_OBJECTIVE_:
Continue the write-up on the Inko virtual machine's internals from the point where it stops.

_PAGE EXTRACT_:
** Start **

The number of backup threads is controlled using the environment variable INKO_BACKUP_THREADS and defaults to four times the number of CPU cores. The monitor thread runs at an interval of 100 microseconds, though the exact interval may differ between platforms. This interval can't be changed.

Timeouts

Processes can suspend themselves with a timeout, or await a future for up to a certain amount of time. A separate thread called the "timeout worker" handles managing such processes. The timeout worker uses a binary heap for storing processes along with their timeouts, sorting them such that those with the shortest timeout are processed first.

When a process suspends itself with a timeout, it stores itself in a queue owned by the timeout worker.

The timeout worker performs its work in these steps:

Move messages from the synchronised queue into an unsynchronised local FIFO queue
Defragment the heap by removing entries that are no longer valid (e.g. a process got rescheduled before its timeout expired)
Process any new entries to add into the heap
Sleep until the shortest timeout expires, taking into account time already spent sleeping for the given timeout
Repeat this cycle until we shut down

If the timeout worker is asleep and a new entry is added to the synchronised queue, the worker is woken up and the cycle starts anew.

Memory management

The VM uses the system allocator for allocating memory. You can also build the VM with jemalloc support as follows:

cargo build --release --features jemalloc

The use of jemalloc is recommended for production environments that don't already use jemalloc as the system allocator.

In earlier versions of Inko we used a custom allocator based on Immix. We moved away from this for the following reasons:

The implementation was quite complex and difficult to debug
Immix suffers from fragmentation, and without a GC (what it's designed for) it's hard to clean up the fragmentation
Our implementation was unlikely to outperform highly optimised allocators such as jemalloc, so we figured we may as well use an existing allocator and direct our attention elsewhere

FFI

The VM provides an FFI using libffi. By default the VM builds libffi from source, but you can use a system wide installation of libffi by building Inko as follows:

cargo build --release --features libffi-system

To use the FFI, the VM provides a few built-in functions such as ffi_library_open and ffi_function_attach, called using the BuiltinFunctionCall instruction.

Bytecode format

The VM uses a custom bytecode format and is subject to change. The best way to understand how it works is to look at the source code of the Image type in the VM, found in vm/src/image.rs.

VM instructions need 12 bytes of space and support up to 5 arguments.

The VM provides the instruction GetConstant to read a constant (e.g. a string literal) into a register. When the compiler generates these instructions, it encodes a module-local constant index into the instruction. When the VM loads the bytecode it rewrites these instructions to include a pointer to the constant. This means that at runtime a GetConstant instruction just interprets its arguments as a pointer and stores it in a register, instead of having to deference several pointers and look up a value in an array using an index.

Method dispatch

The VM supports two ways of calling regular methods: virtual dispatch and dynamic dispatch. For virtual dispatch the VM reads the class of a receiver, then looks up the method in the class' method table.

** End **

_PROVIDED MATERIAL_:
** Start **

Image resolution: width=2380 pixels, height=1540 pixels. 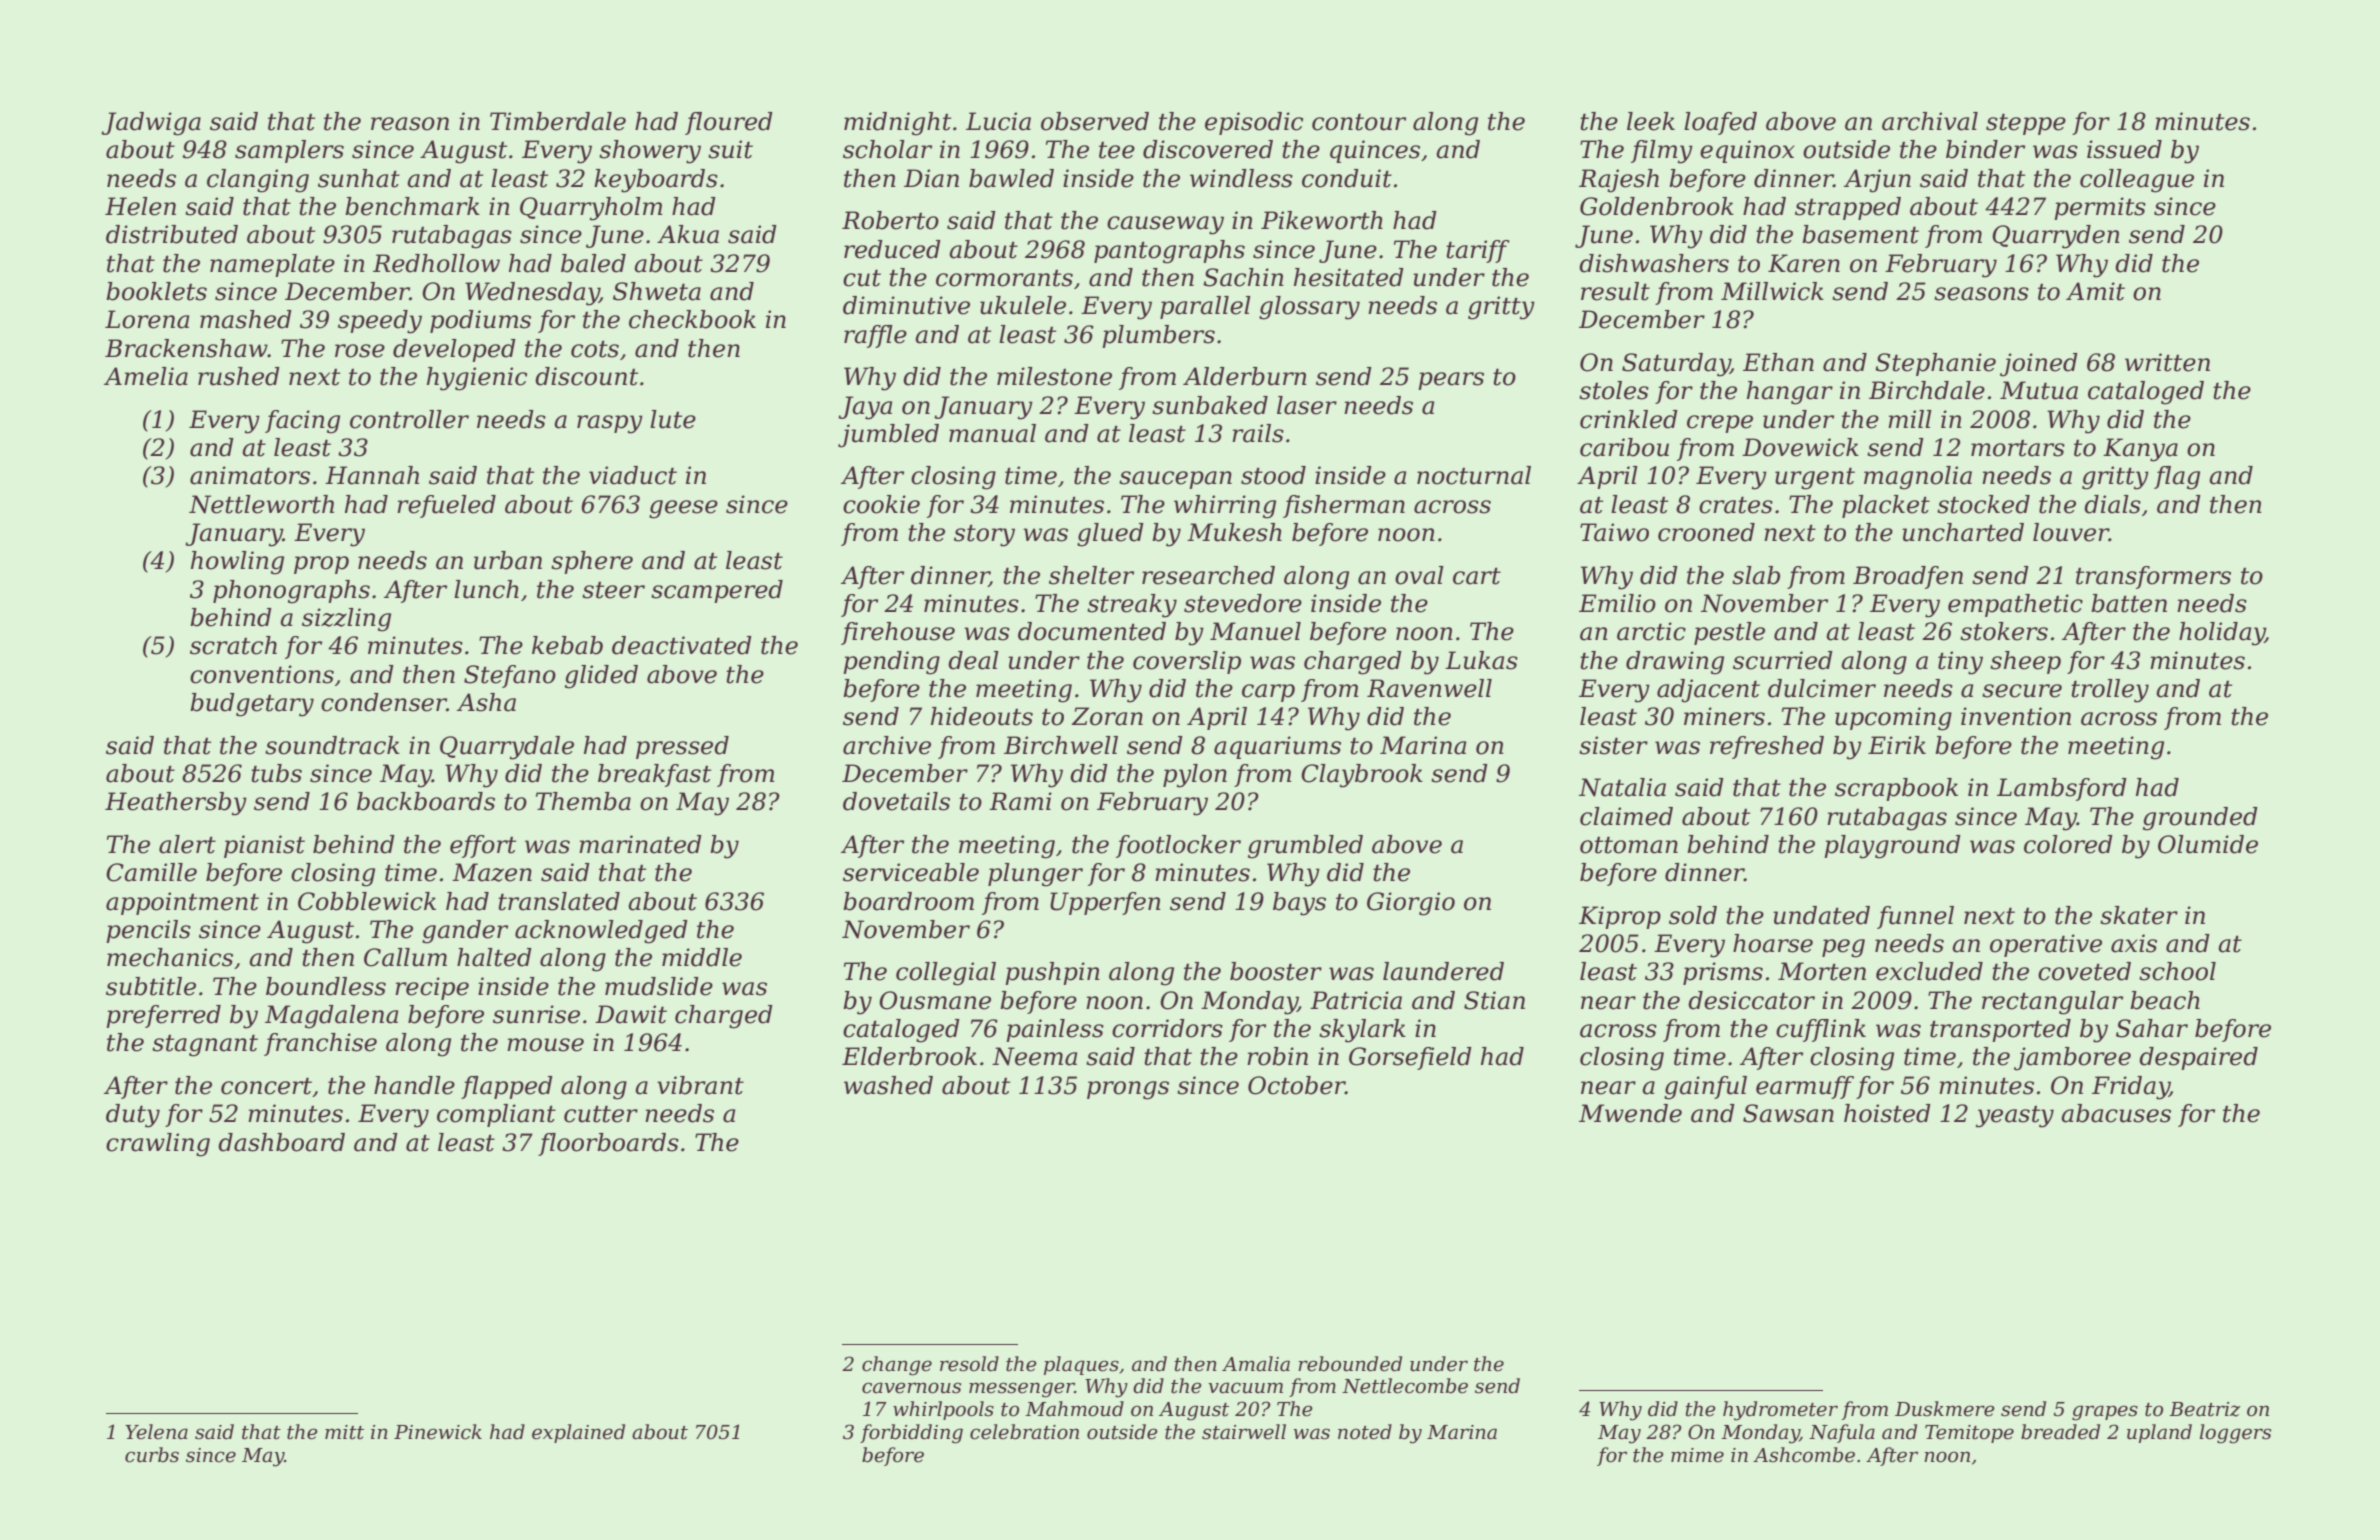 What do you see at coordinates (426, 801) in the document?
I see `backboards` at bounding box center [426, 801].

** End **

_EXERCISE ANSWER_:
For dynamic dispatch we use hashing. The hash code for a method is based on its name and generated at compile time by the bytecode compiler. The hash is embedded into the instruction as an argument. To handle conflicts, the VM uses linear probing. Due to rounding method table sizes up to the nearest power of two (based on its raw/initial size), conflicts are quite rare and a method can be found in at most a few probes. The VM doesn't perform inline caching, though we may implement this in the future.

Static methods are called using virtual dispatch on the class. We may add a dedicated instruction for this in the future.

Method arguments are pushed onto a stack instead of using registers. This is needed because certain operations may need more arguments than we can store in an instruction. Arguments are pushed onto the stack using a Push instruction and popped off the stack with a Pop instruction. When entering a method, arguments are popped off the stack in reverse order, so the last argument is popped first.

Each method call writes its result to a "result" field stored in a process. The instruction MoveResult takes this value and stores it in a register, clearing the "result" field in the process.

Jump tables

The VM has a JumpTable instruction, primarily used for pattern matching against enums. Jump tables are encoded in the bytecode image, and generated by the compiler. The instruction is simple: it takes the value to test, which must be an Int, and an index to the jump table (stored in the surrounding method). The jump is then performed using essentially goto method.jump_tables[table_index][jump_value].

Throwing

A throw is just a specialised return: the Throw instruction writes its value to the "result" field, then sets the thrown flag to true. Error handling is done using the BranchResult instruction, which checks the thrown flag and branches accordingly. The compiler inserts this instruction after every method call that may throw.

Immediate values

The VM is able to optimise the allocations of small values, such as integers and booleans. This is achieved using pointer tagging.

If a pointer has its lowest bit set to 1 it means the pointer is an immediate value, instead of pointing to a heap allocated object.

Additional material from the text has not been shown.